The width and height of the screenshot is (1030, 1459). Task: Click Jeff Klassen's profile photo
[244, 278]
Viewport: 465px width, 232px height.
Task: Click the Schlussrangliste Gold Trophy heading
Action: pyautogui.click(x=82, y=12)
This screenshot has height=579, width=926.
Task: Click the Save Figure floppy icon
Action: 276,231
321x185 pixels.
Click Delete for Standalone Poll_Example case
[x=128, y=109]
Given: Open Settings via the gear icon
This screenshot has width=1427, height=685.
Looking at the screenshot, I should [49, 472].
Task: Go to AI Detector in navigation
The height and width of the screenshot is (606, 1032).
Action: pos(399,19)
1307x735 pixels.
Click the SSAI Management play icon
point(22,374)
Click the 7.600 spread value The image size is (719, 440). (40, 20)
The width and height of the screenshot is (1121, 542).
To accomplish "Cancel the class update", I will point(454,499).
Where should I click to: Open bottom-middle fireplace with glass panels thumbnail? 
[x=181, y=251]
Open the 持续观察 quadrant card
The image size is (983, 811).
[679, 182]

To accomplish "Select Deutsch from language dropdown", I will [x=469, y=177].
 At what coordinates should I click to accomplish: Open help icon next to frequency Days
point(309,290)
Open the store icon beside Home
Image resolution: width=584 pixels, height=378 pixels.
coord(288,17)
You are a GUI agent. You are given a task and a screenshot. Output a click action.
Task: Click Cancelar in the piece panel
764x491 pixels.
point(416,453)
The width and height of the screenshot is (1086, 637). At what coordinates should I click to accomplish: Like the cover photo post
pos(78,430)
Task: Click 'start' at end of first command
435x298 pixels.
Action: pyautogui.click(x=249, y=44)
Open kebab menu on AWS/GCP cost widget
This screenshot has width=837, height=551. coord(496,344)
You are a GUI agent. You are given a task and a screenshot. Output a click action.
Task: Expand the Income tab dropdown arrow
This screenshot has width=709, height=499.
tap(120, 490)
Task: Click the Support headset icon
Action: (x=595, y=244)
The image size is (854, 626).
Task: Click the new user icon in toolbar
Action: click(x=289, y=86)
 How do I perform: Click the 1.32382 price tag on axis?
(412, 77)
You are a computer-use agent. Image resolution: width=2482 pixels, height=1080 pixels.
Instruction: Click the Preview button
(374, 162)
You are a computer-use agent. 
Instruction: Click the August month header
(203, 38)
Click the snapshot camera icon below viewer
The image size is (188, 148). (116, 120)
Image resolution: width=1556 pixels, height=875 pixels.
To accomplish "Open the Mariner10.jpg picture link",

REQUIREMENTS: Please shift the listing from the line with "The width and height of the screenshot is (1121, 542)." up to and including the line with "I will point(454,499).", rewriting each of those lines in full with 34 added to every coordinate in the answers.

EXERCISE RESPONSE:
The width and height of the screenshot is (1121, 542).
To accomplish "Cancel the class update", I will point(488,533).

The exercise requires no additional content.